Selected excerpt:
====================
Browser Automation Tools

This page documents the browser automation tool system implemented in the browser extension's background script. These tools provide programmatic control over browser tabs, DOM elements, and page state, enabling AI agents to interact with web pages. For information about the React Agent that uses these tools, see Agent Tool System. For the browser extension backend service, see Extension Backend Service.

System Overview

The browser automation tools are implemented in TypeScript within the extension's background service worker. The system provides 27+ distinct tools organized into six categories: DOM manipulation, tab/window control, information extraction, storage/cookies, navigation, and advanced interactions. All tools execute through the executeAgentTool dispatcher function which routes action types to specific handler implementations.

Tool Categories and Capabilities

The following table summarizes all available automation tools:

Category	Tool Name	Action Type	Purpose
Information Extraction	Get Page Info	`GET_PAGE_INFO`	Extract page metadata, interactive elements, media presence
	Extract DOM	`EXTRACT_DOM`	Build structured DOM tree with selectors
	Get Element Text	`GET_ELEMENT_TEXT`	Retrieve text content from specific element
	Get Element Attributes	`GET_ELEMENT_ATTRIBUTES`	Fetch all attributes from element
	Find Elements	`FIND_ELEMENTS`	Query multiple elements with detailed info
	Get All Tabs	`GET_ALL_TABS`	List all open browser tabs
	Screenshot	`SCREENSHOT`	Capture visible page area
DOM Manipulation	Click	`CLICK`	Click element by selector
	Type	`TYPE`	Input text into fields (supports contenteditable)
	Fill Form	`FILL_FORM`	Populate multiple form fields at once
	Select Dropdown	`SELECT_DROPDOWN`	Choose dropdown option
	Hover	`HOVER`	Trigger hover state on element
	Scroll	`SCROLL`	Scroll page or to specific element
	Wait for Element	`WAIT_FOR_ELEMENT`	Poll for element visibility
Tab/Window Control	Open Tab	`OPEN_TAB`	Create new tab with URL
	Close Tab	`CLOSE_TAB`	Close current or specified tab
	Switch Tab	`SWITCH_TAB`	Change active tab by ID or direction
	Navigate	`NAVIGATE`	Load URL in current/specified tab
	Reload Tab	`RELOAD_TAB`	Refresh page with optional cache bypass
	Duplicate Tab	`DUPLICATE_TAB`	Clone existing tab
Navigation	Go Back	`GO_BACK`	Navigate to previous page in history
	Go Forward	`GO_FORWARD`	Navigate to next page in history
Storage/Cookies	Get Cookies	`GET_COOKIES`	Retrieve cookies for URL/domain
	Set Cookie	`SET_COOKIE`	Create or update cookie
	Get Local Storage	`GET_LOCAL_STORAGE`	Read localStorage items
	Set Local Storage	`SET_LOCAL_STORAGE`	Write to localStorage
Advanced	Execute Script	`EXECUTE_SCRIPT`	Run arbitrary JavaScript code

Message Dispatch Architecture

The message dispatch system uses the browser.runtime.onMessage listener to handle six primary message types. The EXECUTE_AGENT_TOOL message type is the primary entry point for AI agents, routing through handleExecuteAgentTool to executeAgentTool, which contains a 27-case switch statement mapping action types to specific tool implementations.
====================
Raw data:
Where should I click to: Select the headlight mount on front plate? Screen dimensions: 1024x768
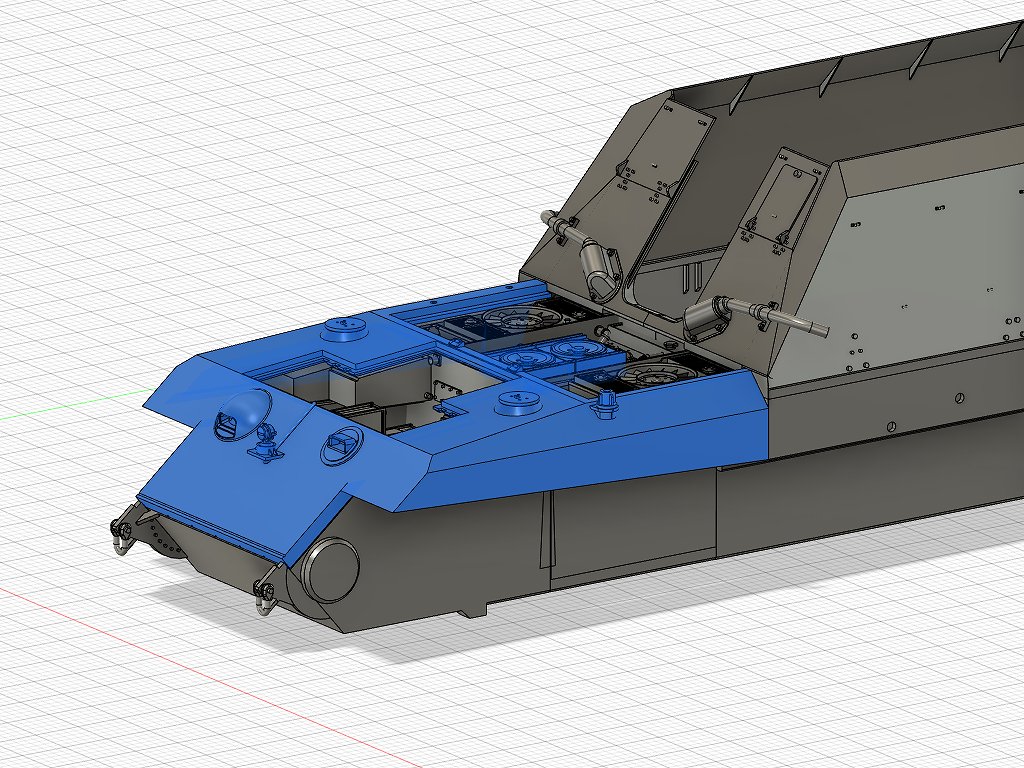267,443
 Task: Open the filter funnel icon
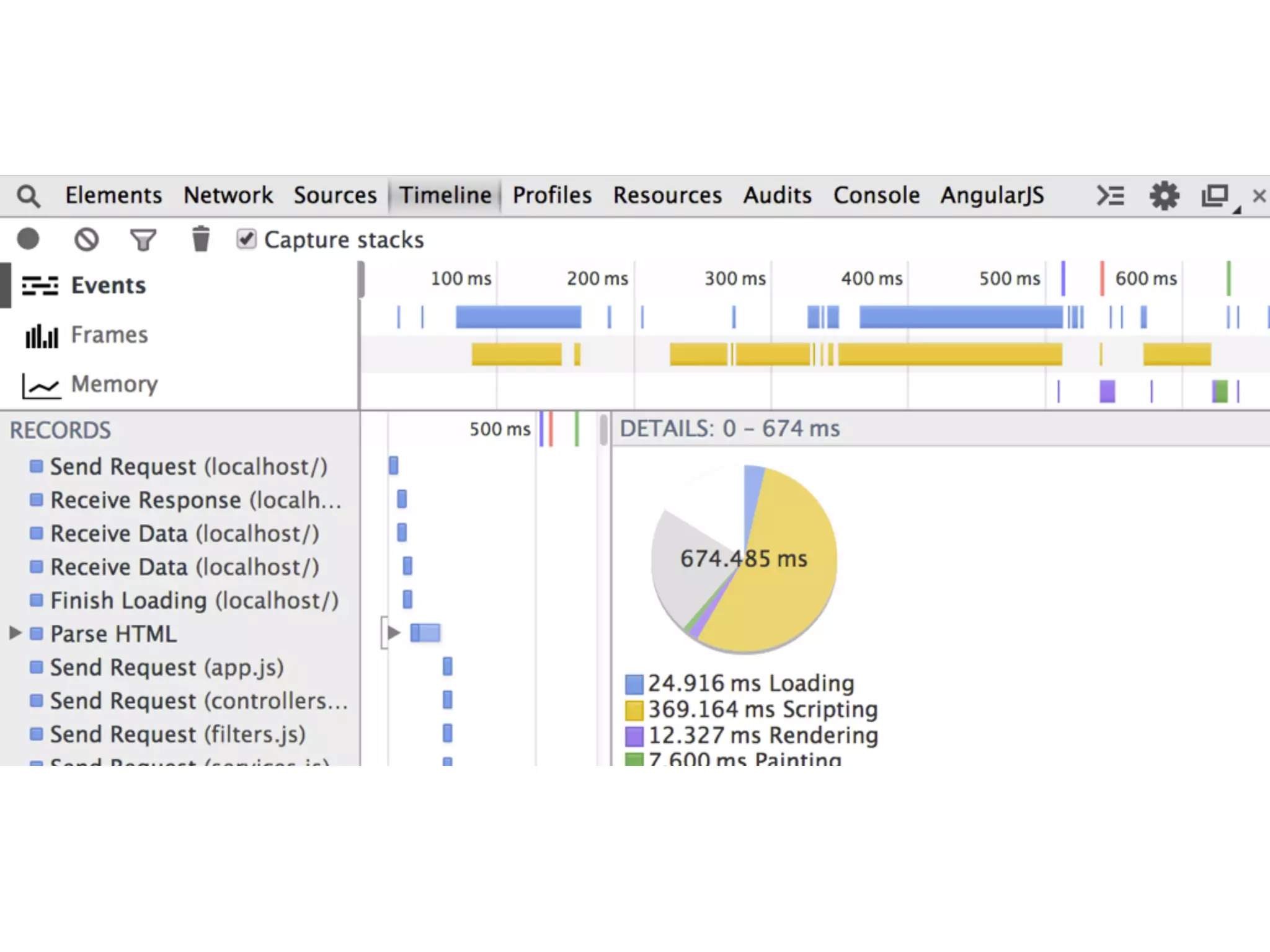coord(143,240)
====================
In the browser automation tools page, which function do all tools run through to route action types to their handlers?

Written solution:
The executeAgentTool dispatcher function.